Zwar steht nach den Ausführungen zu Ziffer 1) fest, daß es nicht zu einem Ruhen des Arbeitslosengeld-Anspruchs
gekommen ist. Dies führt zunächst jedoch lediglich dazu, daß die Beklagte verpflichtet ist, ihrerseits die von der
Beigeladenen erstatteten Beträge an letztere zurückzuerstatten (§ 112 SGB X). Der vom Kläger geltend gemachte
Anspruch kann deshalb allenfalls von der Beigeladenen erfüllt werden, nachdem es sich dabei um originäre
Rentenansprüche handelt. Eine direkte Zugriffsmöglichkeit gegenüber der Beklagten auf Auszahlung dieser
Ansprüche besteht nicht. Es ist allein Sache der Beigeladenen darüber zu entscheiden, ob eine Auszahlung dieser
Beträge an den Kläger erfolgen kann, oder ob – was naheliegt – ein Ruhen des Anspruchs auf Bergmannsrente
gemäß § 80 Abs. 1 Satz 1 RKG eintritt, auch wenn in dieser Bestimmung, wie sie seit dem 21.

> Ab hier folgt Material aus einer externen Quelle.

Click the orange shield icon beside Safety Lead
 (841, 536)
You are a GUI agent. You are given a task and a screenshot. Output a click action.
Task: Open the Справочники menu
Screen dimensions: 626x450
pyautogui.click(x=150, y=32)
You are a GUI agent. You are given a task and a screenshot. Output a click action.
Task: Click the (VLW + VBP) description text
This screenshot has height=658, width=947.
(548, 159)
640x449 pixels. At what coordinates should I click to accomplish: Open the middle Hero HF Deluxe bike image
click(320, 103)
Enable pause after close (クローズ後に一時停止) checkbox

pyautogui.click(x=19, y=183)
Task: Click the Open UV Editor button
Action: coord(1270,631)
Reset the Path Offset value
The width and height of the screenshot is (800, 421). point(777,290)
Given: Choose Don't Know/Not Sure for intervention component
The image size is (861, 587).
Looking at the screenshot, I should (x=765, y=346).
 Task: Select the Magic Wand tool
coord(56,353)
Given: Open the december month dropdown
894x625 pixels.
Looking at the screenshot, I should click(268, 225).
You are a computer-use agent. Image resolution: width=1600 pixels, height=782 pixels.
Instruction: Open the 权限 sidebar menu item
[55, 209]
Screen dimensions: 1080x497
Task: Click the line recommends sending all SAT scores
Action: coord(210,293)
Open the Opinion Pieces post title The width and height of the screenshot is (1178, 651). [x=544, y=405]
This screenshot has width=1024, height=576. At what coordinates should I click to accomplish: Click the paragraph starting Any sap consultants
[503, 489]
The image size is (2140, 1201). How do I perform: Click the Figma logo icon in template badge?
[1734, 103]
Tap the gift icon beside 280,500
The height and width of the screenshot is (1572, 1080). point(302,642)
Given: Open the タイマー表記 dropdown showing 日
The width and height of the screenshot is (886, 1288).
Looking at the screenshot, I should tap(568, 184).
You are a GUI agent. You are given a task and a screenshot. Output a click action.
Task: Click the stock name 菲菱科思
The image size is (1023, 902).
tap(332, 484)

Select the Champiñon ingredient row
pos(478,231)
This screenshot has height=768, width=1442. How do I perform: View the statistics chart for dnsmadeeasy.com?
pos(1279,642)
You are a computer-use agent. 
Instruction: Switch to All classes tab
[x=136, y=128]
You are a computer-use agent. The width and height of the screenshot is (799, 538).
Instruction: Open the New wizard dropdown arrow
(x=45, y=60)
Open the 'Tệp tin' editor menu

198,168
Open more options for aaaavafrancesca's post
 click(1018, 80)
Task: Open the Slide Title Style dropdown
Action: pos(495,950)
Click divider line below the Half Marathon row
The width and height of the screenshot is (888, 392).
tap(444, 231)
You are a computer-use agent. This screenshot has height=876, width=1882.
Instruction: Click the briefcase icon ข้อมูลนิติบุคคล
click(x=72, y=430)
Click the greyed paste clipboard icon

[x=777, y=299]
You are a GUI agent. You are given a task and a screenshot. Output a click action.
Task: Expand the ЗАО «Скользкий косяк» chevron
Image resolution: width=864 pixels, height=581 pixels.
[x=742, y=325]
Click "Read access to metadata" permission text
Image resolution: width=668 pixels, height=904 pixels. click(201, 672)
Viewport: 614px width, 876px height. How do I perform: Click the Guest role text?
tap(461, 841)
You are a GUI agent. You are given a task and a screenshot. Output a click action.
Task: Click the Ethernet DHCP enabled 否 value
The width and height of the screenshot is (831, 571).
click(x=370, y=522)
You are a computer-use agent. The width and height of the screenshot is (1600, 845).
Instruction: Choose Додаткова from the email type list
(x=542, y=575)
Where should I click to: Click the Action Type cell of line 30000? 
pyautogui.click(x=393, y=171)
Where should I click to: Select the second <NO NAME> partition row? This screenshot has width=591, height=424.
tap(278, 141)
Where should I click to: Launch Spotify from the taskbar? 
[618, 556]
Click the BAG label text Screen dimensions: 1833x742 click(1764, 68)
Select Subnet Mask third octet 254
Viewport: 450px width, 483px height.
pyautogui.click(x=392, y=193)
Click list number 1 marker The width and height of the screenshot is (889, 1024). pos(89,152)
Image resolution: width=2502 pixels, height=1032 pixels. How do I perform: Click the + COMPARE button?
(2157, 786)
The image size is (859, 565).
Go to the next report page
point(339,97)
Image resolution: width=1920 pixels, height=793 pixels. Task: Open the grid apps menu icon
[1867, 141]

Rentenanpassungsgesetz vom 25. Juli 1978 (BGBl. I, S. 1089) gefaßt ist, nach ihrem Wortlaut lediglich von der
"Rente wegen verminderter bergmännischer Berufsfähigkeit” gesprochen wird.
3. Die Kostenentscheidung beruht auf § 193 SGG. Der Senat hat dabei die Rechtslage berücksichtigt, wie sie sich
durch die zuletzt am 3. August 1988 von der Beklagten abgegebenen Erklärungen darstellt. Berücksichtigt wurde aber
auch, daß nach wie vor ungewiß bleibt, ob und in welchem Umfang der Kläger tatsächlich eine Auszahlung der
rückwirkend gewährten Rente an sich verlangen kann.
4. Die Revision hat der Senat gemäß § 160 Abs. 2 Nr. 1 SGG zugelassen.